Alles hat seine Zeit
Flaiano?
Er wurde 1910 in Pescara geboren, starb 1972 in Rom an einem Herzinfarkt und war nach einem abgebrochenen Architekturstudium hauptsächlich Journalist, schrieb in Rom für viele Zeitungen
Glossen, Satiren, Theater- und Filmkritiken. Berühmt wurde er in Cineastenkreisen vor allem als Drehbuchschreiber für mehr als sechzig Filme.

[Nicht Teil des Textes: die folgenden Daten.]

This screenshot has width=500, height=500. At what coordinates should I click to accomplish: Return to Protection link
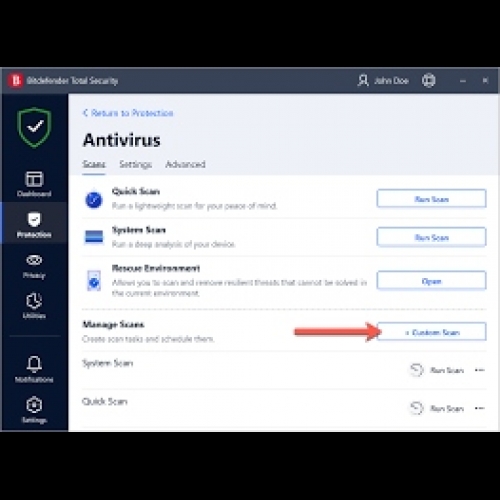coord(128,113)
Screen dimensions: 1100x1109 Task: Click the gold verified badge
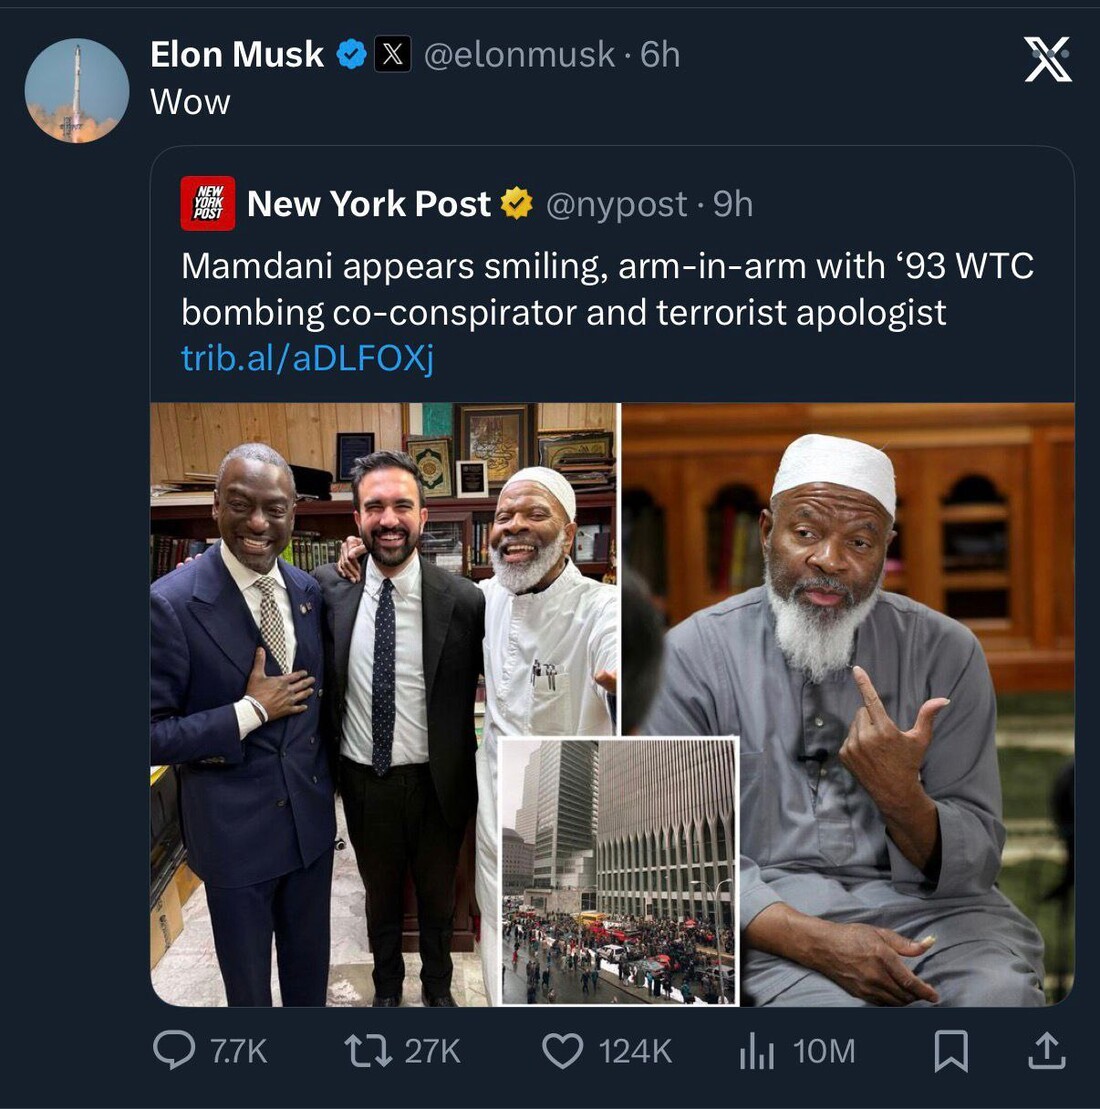coord(516,204)
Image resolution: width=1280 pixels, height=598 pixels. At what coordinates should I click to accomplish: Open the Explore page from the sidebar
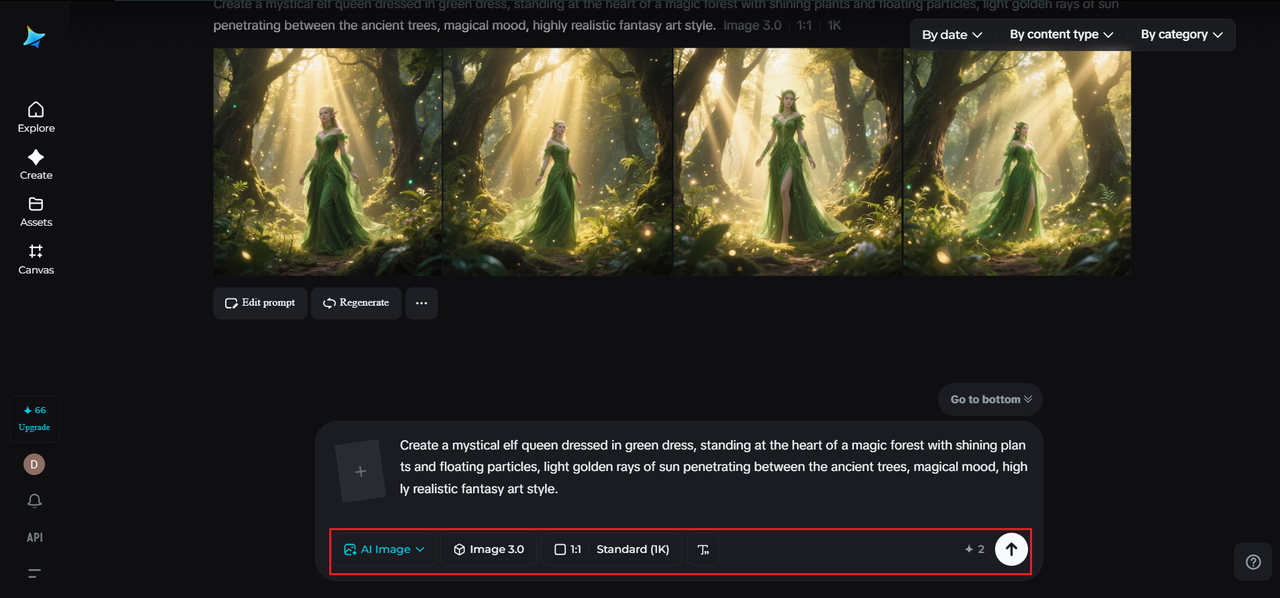tap(35, 115)
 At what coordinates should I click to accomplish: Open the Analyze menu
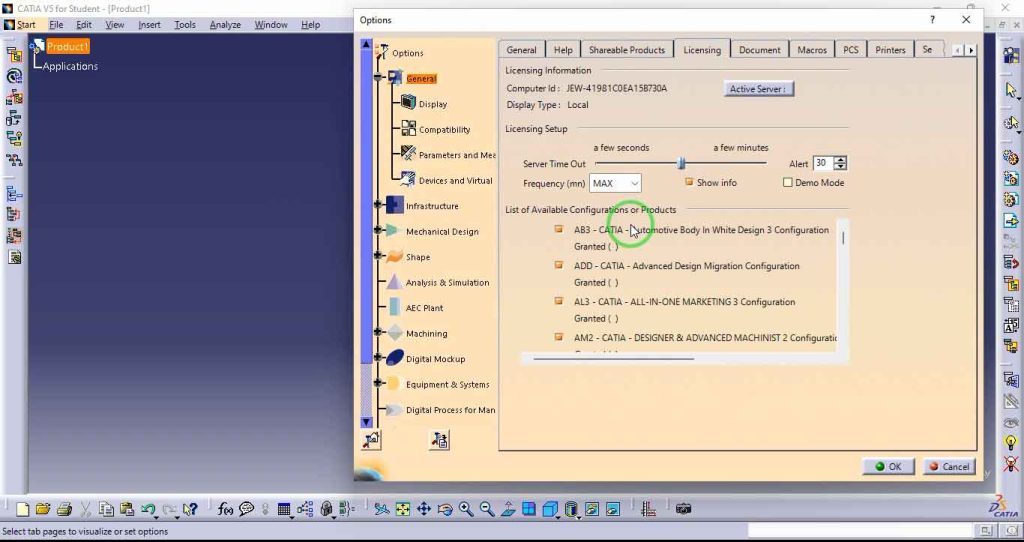tap(225, 24)
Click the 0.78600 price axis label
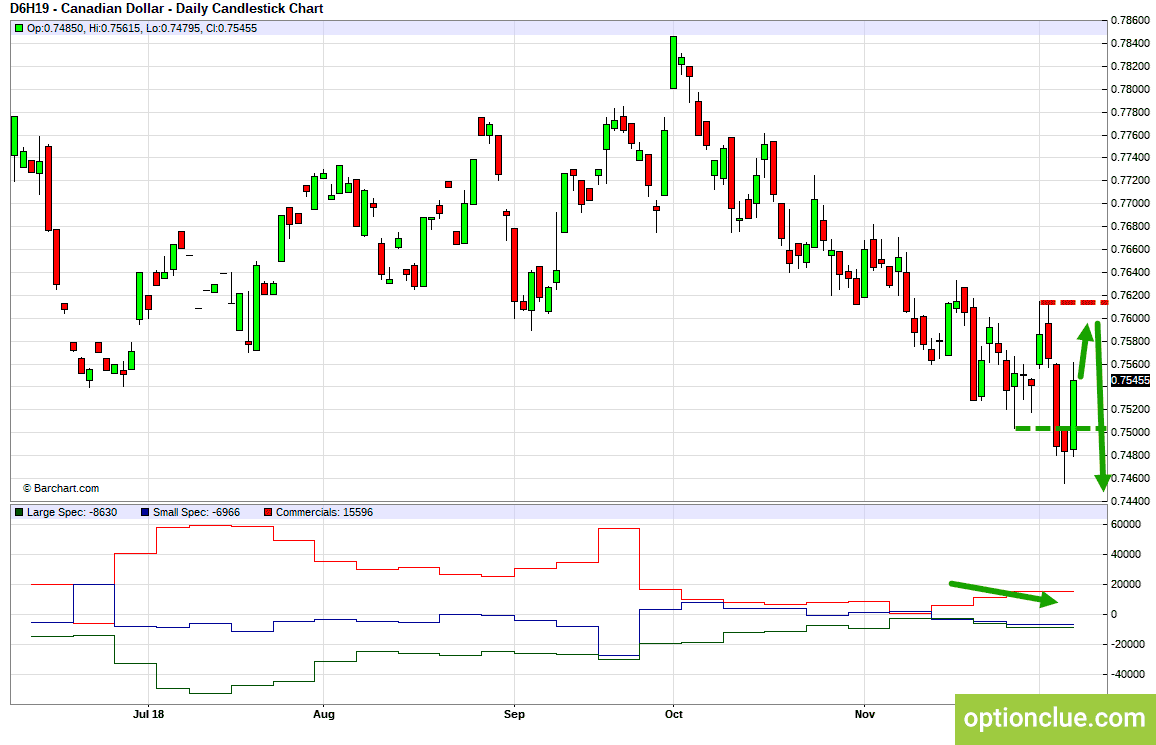Viewport: 1156px width, 745px height. 1130,21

Sehen wir frühe Filme von Rossellini, Antonioni oder vor allem Federico Fellini, dann taucht im Abspann oft der Name Ennio Flaiano auf als Autor des Drehbuchs. Dov’è la libertà hat er für Rossellini geschrieben, La notte für Antonioni und für Fellini Meisterwerke wie La dolce vita , La strada , Boccaccio’70 , Julia und die Geister oder Die Nächte der Cabiria . Flaiano und Fellini lernten sich Ende der vierziger Jahre in Rom kennen, weil sich die Redaktionen von Il mondo , für die Flaiano schrieb, und von Marc’Aurelio , für die Fellini Karikaturen zeichnete, im selben Gebäude befanden. Die Zusammenarbeit und Freundschaft der beiden war lang, fruchtbar, von Krisen geschüttelt und am Ende beinahe zerrüttet.

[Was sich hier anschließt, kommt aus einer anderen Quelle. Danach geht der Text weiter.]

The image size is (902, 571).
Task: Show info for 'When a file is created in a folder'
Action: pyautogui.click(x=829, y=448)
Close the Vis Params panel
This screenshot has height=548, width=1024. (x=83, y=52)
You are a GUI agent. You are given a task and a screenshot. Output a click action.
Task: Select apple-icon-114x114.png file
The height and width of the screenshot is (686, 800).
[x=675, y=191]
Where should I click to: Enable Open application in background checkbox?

Drehbücher also, Kritiken, Satiren -«Ich bin ein satirischer Schriftsteller, weil ich in einer Gesellschaft lebe, die nur diese Seite bietet», sagte Flaiano in einem Interview kurz vor seinem Tod. Und seine beiden längeren Erzählungen, Melampus und O Bombay! , kann man auch als grotesksatirische Kurzromane lesen. Aber einmal, 1946, hat dieser stille, kluge Mann mit der dicken Brille plötzlich diesen Roman geschrieben, in nur sehr kurzer Zeit, einen Roman, der zu den ganz großen
der Weltliteratur gehört und der doch noch immer nur wenigen Eingeweihten bekannt ist: Tempo di uccidere ,«Zeit zu töten». Der Titel geht zurück auf einen Text aus der Bibel, Prediger Salomo 3,1-3:«Ein jegliches hat seine Zeit, und alles Vorhaben unter dem Himmel hat seine Stunde: Geboren werden hat seine Zeit, sterben hat seine Zeit; pflanzen hat seine Zeit, ausreißen, was gepflanzt ist, hat seine Zeit; töten hat seine Zeit, heilen hat seine Zeit.»Zeit ist hier nicht die messbare Zeit, chronos , sondern der richtige Zeitpunkt, kairos.

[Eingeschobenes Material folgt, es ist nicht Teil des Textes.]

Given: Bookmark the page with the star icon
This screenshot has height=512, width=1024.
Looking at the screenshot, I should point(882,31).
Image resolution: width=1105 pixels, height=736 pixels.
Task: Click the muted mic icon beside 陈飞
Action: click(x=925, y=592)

Der Mailänder Verleger Leo Longanesi war es, der 1946 an Flaiano schrieb:«Lieber Flaiano, seit längerem habe ich nichts mehr von Ihnen gehört. Ich will unbedingt etwas von Ihnen veröffentlichen. (…) Schreiben Sie mir, Sie alter Faulpelz.»
Flaiano schrieb, und Longanesi veröffentlichte den Roman unter dem Titel Tempo di uccidere schon ein Jahr später, 1947. Flaiano bekam dafür sofort den ersten Premio Strega, den bis heute wichtigsten italienischen Literaturpreis, übrigens benannt nach einem italienischen Kräuterlikör. Unter dem abschreckenden Titel Frevel in Äthiopien kam das Buch 1953 bei Claassen in Deutschland heraus, 1978 dann in einer neuen Übersetzung bei Manesse unter Alles hat seine Zeit. Das Buch ist übrigens 1989 von Giuliano Montaldo, der auch das Drehbuch
schrieb, unter dem Titel Time to Kill verfilmt worden, in der Hauptrolle: Nicolas Cage.
Ich las diesen Roman Anfang der achtziger Jahre und erfuhr darin zum ersten Mal von dem grausamen Krieg, der als Abessinienkrieg in die Geschichte einging und den die Italiener in Äthiopien, vor allem im Hochland von Abessinien, geführt haben. Er dauerte von Oktober 1935 bis Mai 1936 und endete mit der Annexion Äthiopiens und der Gründung der Kolonie Italienisch-Ostafrika durch das faschistische Italien unter Mussolini. Es war ein äußerst brutaler Krieg, in dem durch Massaker und Giftgas mehr als 700 000 Äthiopier ums Leben kamen, etwa zehn Prozent der Gesamtbevölkerung und fast die gesamte Oberschicht. Ganze Landstriche wurden niedergebrannt, und die Italiener führten die unselige Rassentrennung ein. Später hat Italien Millionen als Wiedergutmachung an Äthiopien gezahlt. Als könnte man so viel Gewalt und Unrecht je wiedergutmachen.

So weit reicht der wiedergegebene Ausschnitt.